Personalmangel in Bremens Parlament: Bürgerschaft spart an sich selbst

Der Protokolldienst der Bürgerschaft hinkt wegen Personalmangels volle neun Monate hinterher. Das gefährdet die Demokratie, sagt die Linke

Ein Gemälde von einem Totenkopf der auf einer Kladde liegt, davor liegt eine Feder.

Manchmal dauert es eben etwas länger mit den Bremer Plenarprotokollen. Stillleben. Foto: Pieter Claesz, 1628

BREMEN taz | Die Bremische Bürgerschaft hat zu wenig Personal. Ein Blick auf die Website des Parlaments verrät, dass die Bürgschaftskanzlei teilweise mit ihren Aufgaben nicht hinterher kommt so für den Protokolldienst. Denn dort, wo sich auf der Website der Bürgerschaft die Mitschriften der Plenarsitzungen finden sollten, ist oft nichts.

Bei 19 von 28 Protokollen seit April 2016 steht nur der Hinweis: „Leider liegt das endgültige Plenarprotokoll für diese Sitzung noch nicht vor. Es wird so schnell wie möglich nachgeliefert. Wir bitten um Ihr Verständnis.“ Wer sich auf der Internet-Präsenz der Bürgerschaft informiert, bekäme also nicht einmal mit, wenn etwa morgen Bürgermeister Sieling per Fantasie-Dekret einen Einreisestopp für alle Katholiken aus Bayern erließe.

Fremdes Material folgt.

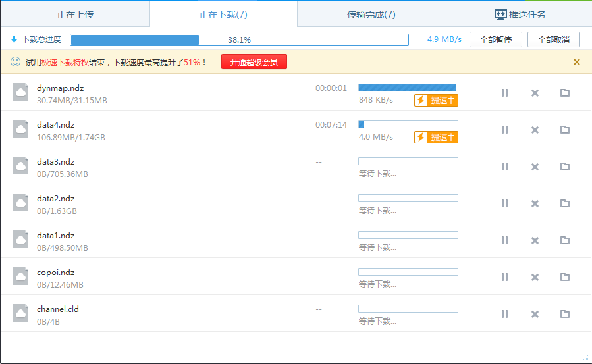This screenshot has height=364, width=592.
Task: Open the 推送任务 tab
Action: (x=520, y=14)
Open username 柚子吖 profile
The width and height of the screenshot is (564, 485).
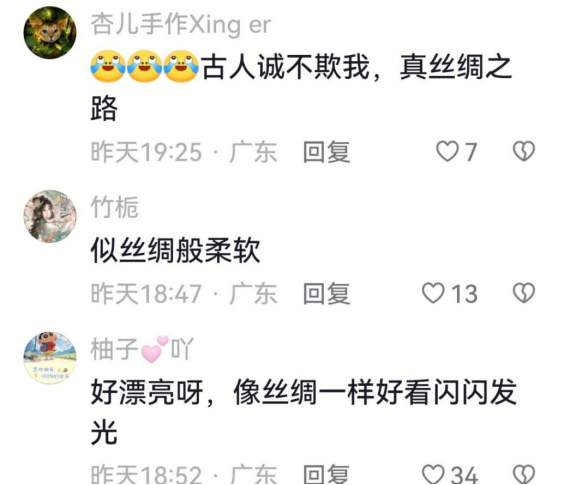pos(142,349)
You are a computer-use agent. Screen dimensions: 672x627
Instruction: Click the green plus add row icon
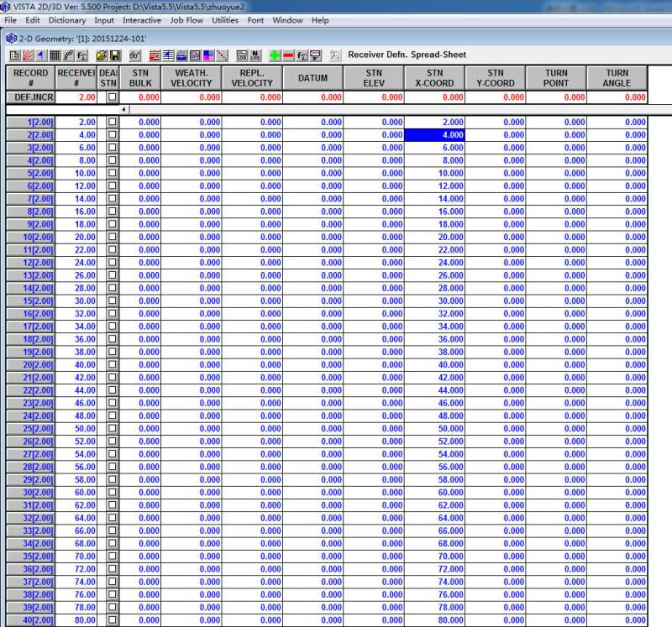(275, 55)
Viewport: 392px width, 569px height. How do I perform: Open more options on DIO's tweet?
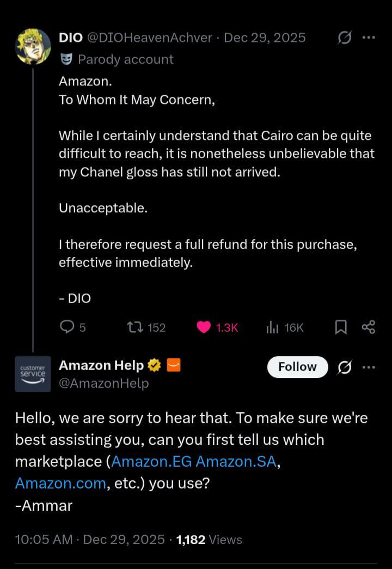point(369,38)
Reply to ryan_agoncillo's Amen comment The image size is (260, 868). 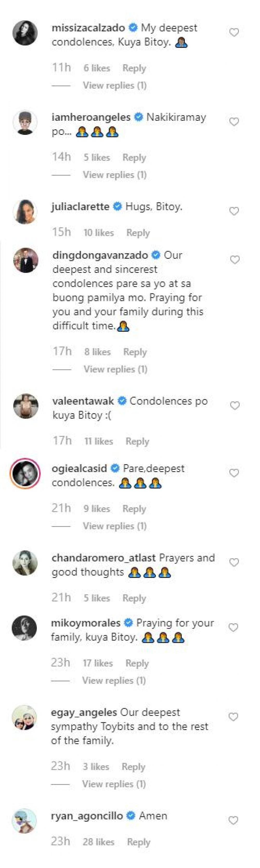coord(139,842)
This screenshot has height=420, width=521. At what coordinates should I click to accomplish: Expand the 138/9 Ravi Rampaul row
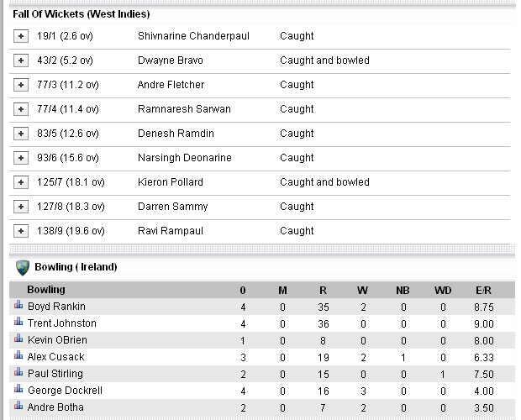click(21, 231)
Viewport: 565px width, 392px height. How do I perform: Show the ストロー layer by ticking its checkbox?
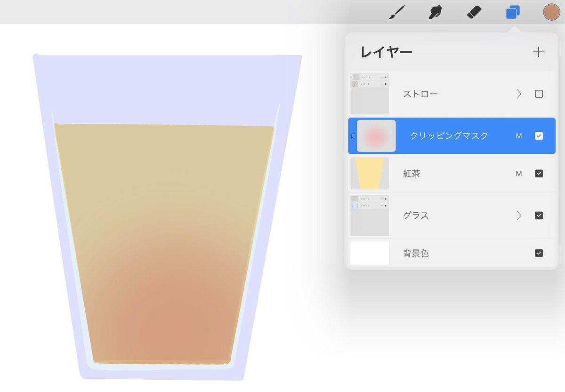pyautogui.click(x=540, y=94)
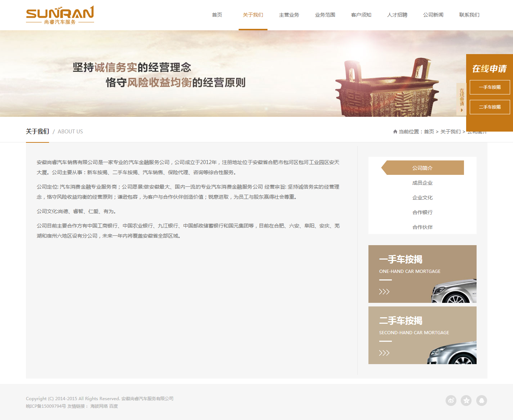The width and height of the screenshot is (513, 420).
Task: Click the arrows on 二手车按揭 banner
Action: (384, 353)
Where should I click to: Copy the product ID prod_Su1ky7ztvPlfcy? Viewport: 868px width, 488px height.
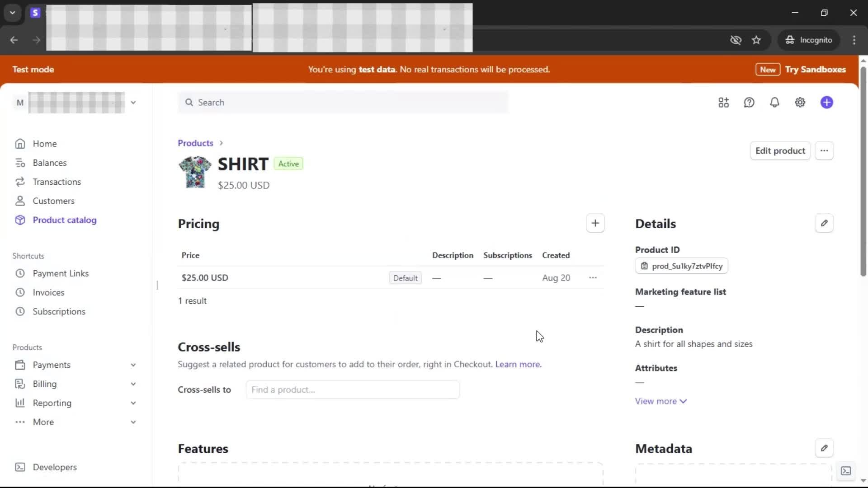coord(681,266)
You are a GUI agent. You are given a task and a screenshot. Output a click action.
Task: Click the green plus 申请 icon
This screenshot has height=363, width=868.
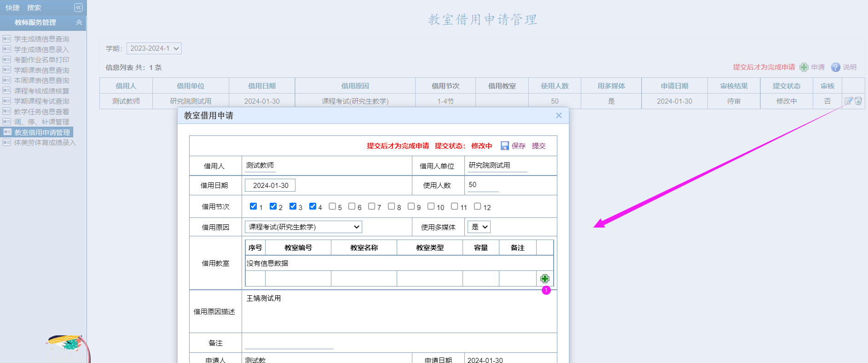[804, 67]
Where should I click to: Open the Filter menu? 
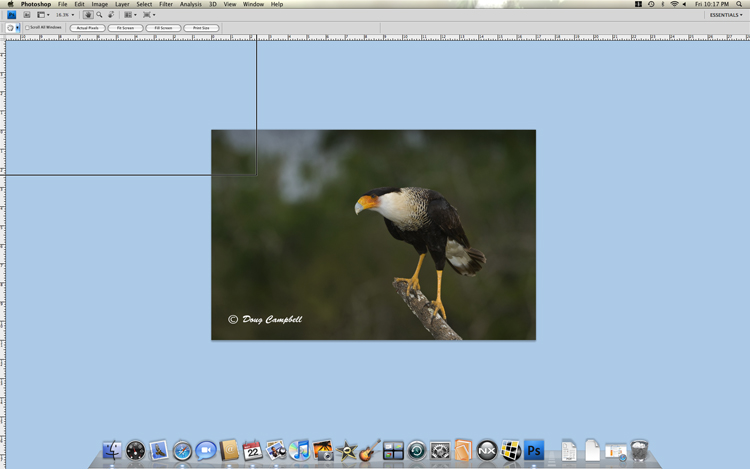click(166, 4)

Ein Dreivierteljahr hinkt der Protokolldienst der Bürgerschaft hinterher. Darunter fallen wichtige und tatsächlich relevante Debatten, wie die vom 24. Juni 2016. In der scheiterte das Misstrauensvotum gegen Finanzsenatorin Karoline Linnert (Grüne). Interessierte BürgerInnen müssen mit Videos auf dem Gratis-Portal „Vimeo“ Vorlieb nehmen, wo man sich durch dreieinhalbstündige Videos friemeln muss. Immerhin gibt es Time-Slider zu den Tagesordnungspunkten, ansonsten sind die Videos wenig übersichtlich. Eine Suchfunktion bieten sie nicht.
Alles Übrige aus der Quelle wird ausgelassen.